Outra forma pela qual o Ibama deixa de arrecadar é com as multas que são, posteriormente, canceladas. De modo geral, as penalizações são anuladas pois o órgão estabeleceu que elas não deveriam ter sido aplicadas. Desde 1980, o número chegou perto de 36 mil multas canceladas, somando R$ 1,9 bilhão.
No final das contas, o fator alarmante é: os pequenos infratores são os maiores pagadores de multas. Enquanto isso, as sanções aos grandes crimes ambientais acabam canceladas ou são beneficiadas por longos processos e disputas judiciais, que adiam o pagamento.
Outro ponto para analisarmos a governança pública é que no início de 2019, após ser realizada uma batimetria na lagoa, os profissionais da Casan perceberam grande acúmulo de sedimento no fundo da lagoa artificial, e solicitaram à PMF, via Floram, autorização para lançar o efluente tratado em área vizinha, visando a limpeza e manutenção da lagoa em operação.
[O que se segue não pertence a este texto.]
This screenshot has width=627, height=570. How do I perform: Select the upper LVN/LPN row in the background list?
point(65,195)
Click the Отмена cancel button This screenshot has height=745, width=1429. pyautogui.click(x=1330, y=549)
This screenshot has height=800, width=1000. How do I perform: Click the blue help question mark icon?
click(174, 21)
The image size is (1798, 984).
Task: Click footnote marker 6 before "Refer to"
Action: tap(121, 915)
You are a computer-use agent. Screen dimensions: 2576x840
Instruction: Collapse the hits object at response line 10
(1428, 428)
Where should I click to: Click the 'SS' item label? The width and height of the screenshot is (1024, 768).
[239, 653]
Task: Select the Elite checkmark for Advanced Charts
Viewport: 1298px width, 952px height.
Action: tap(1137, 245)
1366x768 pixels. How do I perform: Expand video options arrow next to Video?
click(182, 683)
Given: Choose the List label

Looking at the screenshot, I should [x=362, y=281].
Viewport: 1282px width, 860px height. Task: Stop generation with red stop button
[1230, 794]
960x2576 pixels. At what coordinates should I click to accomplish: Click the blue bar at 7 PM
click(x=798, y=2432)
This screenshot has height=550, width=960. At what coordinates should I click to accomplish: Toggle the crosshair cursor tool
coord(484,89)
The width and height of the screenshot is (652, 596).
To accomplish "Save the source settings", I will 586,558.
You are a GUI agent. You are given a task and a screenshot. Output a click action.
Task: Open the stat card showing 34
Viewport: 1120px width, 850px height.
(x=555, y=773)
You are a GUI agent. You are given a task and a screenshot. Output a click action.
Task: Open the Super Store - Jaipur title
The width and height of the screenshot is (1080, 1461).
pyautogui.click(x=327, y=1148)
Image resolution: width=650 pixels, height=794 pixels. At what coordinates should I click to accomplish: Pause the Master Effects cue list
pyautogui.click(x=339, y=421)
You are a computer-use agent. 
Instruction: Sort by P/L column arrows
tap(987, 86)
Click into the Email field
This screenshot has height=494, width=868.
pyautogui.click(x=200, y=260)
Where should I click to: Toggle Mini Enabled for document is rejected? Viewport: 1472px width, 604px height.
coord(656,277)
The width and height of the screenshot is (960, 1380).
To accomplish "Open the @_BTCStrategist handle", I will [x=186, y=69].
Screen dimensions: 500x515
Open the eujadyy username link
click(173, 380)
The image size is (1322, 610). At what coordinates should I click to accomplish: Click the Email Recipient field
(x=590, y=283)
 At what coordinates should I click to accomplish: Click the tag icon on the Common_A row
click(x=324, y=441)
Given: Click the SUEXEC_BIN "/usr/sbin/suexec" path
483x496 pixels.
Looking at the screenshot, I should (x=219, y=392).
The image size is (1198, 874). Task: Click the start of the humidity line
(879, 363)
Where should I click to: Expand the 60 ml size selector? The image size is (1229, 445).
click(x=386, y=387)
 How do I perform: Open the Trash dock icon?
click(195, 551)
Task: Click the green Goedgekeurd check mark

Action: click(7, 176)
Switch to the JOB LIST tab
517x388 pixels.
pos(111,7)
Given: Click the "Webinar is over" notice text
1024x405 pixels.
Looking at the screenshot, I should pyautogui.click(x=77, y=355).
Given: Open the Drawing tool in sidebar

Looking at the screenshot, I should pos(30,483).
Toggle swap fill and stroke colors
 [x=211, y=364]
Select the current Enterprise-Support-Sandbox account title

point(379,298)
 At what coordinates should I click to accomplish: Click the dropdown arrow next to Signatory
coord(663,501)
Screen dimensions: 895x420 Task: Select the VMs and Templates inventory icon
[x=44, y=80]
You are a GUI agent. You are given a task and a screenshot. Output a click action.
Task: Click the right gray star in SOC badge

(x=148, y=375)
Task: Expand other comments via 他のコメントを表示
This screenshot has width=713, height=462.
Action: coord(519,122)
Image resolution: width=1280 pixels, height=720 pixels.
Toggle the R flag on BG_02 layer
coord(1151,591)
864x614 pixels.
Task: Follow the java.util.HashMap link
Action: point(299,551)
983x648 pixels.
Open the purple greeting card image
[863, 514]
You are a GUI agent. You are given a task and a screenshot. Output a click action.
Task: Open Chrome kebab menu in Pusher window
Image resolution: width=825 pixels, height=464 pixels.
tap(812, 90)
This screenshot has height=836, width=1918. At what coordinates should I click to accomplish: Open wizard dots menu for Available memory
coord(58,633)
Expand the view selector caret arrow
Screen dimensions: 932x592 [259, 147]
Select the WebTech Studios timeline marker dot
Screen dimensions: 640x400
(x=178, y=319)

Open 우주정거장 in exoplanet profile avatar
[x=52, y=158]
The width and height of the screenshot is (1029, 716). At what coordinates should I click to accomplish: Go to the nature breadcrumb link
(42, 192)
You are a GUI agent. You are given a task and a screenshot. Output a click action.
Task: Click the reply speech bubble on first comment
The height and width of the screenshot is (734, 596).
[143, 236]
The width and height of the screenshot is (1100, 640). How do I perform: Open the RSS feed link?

Porém, a Floram/PMF não concedeu autorização à Casan para realizar esse serviço.
Nesse sentido, a governança pública presente nesse assunto sério, que envolve aspectos ambientais, sociais e econômicos, mostra-se fragilizada em vários aspectos. Entre eles, a falta de clareza sobre responsabilidades e papéis dos vários órgãos envolvidos, falta de coordenação entre os mesmos, baixo grau de participação cidadã e alternativas de saneamento construídas sem perspectiva de longo prazo, baseada em ideologias ou visões políticas nem sempre fundamentadas em informações e conhecimentos técnicos. O que vemos, na prática, são prejuízos incalculáveis que atravessam os meios econômicos, sociais, patrimoniais e ambientais. A incapacidade dos órgãos de controle, comunidade e poder público de chegarem a um consenso e construir uma agenda mínima com convergência em pontos vitais e combinação de modelos de saneamento é que trava a solução para esse tipo de problema crucial como saneamento básico.
Como a governança do saneamento envolve diversos atores, cada um deles teria seus papéis e responsabilidades no “sistema de accountability“. A coordenação entre esses vários envolvidos, e o efetivo exercício de seus papéis, por meio dos diversos instrumentos de regulação, planejamento e monitoramento, é necessária para que a accountability seja também efetiva.
Devemos lembrar que saneamento é garantir o equilíbrio ambiental e, sobretudo, garantir a qualidade de vida. No caso do desastre ambiental sem precedentes ocorrido na Lagoa da Conceição, suas consequências ainda se sucedem, juntamente às aprendizagens e eventuais mudanças sobre a percepção do assunto, que podem ou não se concretizar.
* Texto elaborado pelas acadêmicas de administração pública Luisa Botelho Matte, Marina Hinterholz Lauschner e Bruna Luiza Gama Correia, no âmbito da disciplina Sistemas de Accountability, da Udesc Esag, ministrada pela professora Paula Chies Schommer, com a mestranda Bárbara Ferrari, entre 2020 e 2021.